As to the first factor, a defendant's failure to respond to the complaint after service is sufficient to demonstrate willfulness. See Bds. of Trs. v. Frank Torrone & Sons, Inc., No. 12 Civ. 3363 (KAM) (VMS), 2014 WL 647098, at *4 (Feb. 3, 2014) (the defendant's nonappearance and failure to respond equated to willful conduct), report & recommendation adopted, 2014 WL 674098 (E.D.N.Y. Feb. 21, 2014); Traffic Sports USA v. Modelos Restaurante, Inc., No. 11 Civ. 1454 (ADS) (AKT), 2012 WL 3637585, at *2 (E.D.N.Y. Aug. 1, 2012) (same), report & recommendation adopted, 2012 WL 3626824 (E.D.N.Y. Aug. 22, 2012); cf. Green, 420 F.3d at 109 (in the context of a motion to vacate a default judgment, the defendants' failure to respond to the complaint or “take action after receiving notice that the clerk had entered a default against them,” supported a finding of willfulness).

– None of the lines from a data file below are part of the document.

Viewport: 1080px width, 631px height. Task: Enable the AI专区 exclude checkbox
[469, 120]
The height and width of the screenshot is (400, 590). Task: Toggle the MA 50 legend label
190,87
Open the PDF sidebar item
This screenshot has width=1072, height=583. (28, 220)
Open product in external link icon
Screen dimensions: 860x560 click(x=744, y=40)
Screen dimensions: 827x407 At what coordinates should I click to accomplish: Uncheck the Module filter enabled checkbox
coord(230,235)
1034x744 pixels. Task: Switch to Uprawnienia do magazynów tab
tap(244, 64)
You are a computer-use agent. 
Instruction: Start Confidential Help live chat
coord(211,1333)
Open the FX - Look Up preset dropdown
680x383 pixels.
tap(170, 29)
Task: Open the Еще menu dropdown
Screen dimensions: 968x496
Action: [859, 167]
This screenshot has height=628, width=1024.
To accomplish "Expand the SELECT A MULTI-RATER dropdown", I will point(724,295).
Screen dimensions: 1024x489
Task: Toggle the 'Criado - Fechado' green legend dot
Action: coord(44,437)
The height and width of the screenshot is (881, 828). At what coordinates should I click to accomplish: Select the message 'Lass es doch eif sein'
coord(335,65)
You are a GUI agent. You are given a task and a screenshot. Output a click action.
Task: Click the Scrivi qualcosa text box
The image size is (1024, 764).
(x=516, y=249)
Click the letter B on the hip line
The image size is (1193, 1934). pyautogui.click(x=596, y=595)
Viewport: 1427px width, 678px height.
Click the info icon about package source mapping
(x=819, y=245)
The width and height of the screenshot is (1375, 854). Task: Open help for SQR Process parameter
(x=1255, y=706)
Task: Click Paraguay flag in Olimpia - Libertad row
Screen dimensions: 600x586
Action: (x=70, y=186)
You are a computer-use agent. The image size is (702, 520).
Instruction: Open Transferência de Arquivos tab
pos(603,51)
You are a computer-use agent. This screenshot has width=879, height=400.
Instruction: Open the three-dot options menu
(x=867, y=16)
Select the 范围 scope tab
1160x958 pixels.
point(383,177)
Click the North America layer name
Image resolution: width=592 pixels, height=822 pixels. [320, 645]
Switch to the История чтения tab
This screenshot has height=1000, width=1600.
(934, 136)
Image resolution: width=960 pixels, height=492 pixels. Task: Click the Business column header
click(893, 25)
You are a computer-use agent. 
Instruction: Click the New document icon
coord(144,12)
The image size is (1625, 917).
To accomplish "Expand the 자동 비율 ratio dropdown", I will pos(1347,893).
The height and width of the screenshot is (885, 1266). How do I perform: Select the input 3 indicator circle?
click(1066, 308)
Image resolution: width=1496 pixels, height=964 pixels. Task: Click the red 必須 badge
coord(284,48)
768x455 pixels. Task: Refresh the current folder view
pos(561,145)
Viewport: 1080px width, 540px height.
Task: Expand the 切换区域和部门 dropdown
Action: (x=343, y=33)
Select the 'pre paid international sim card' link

As described above, this Court finds that Plaintiff properly served Defendants with the summons and Complaint. Defendants failed to answer the Complaint and did not request an extension of time in which to respond or otherwise notify the Court of any intention to participate in this litigation. The Court thus finds that Defendants deliberately defaulted, establishing the requisite willfulness.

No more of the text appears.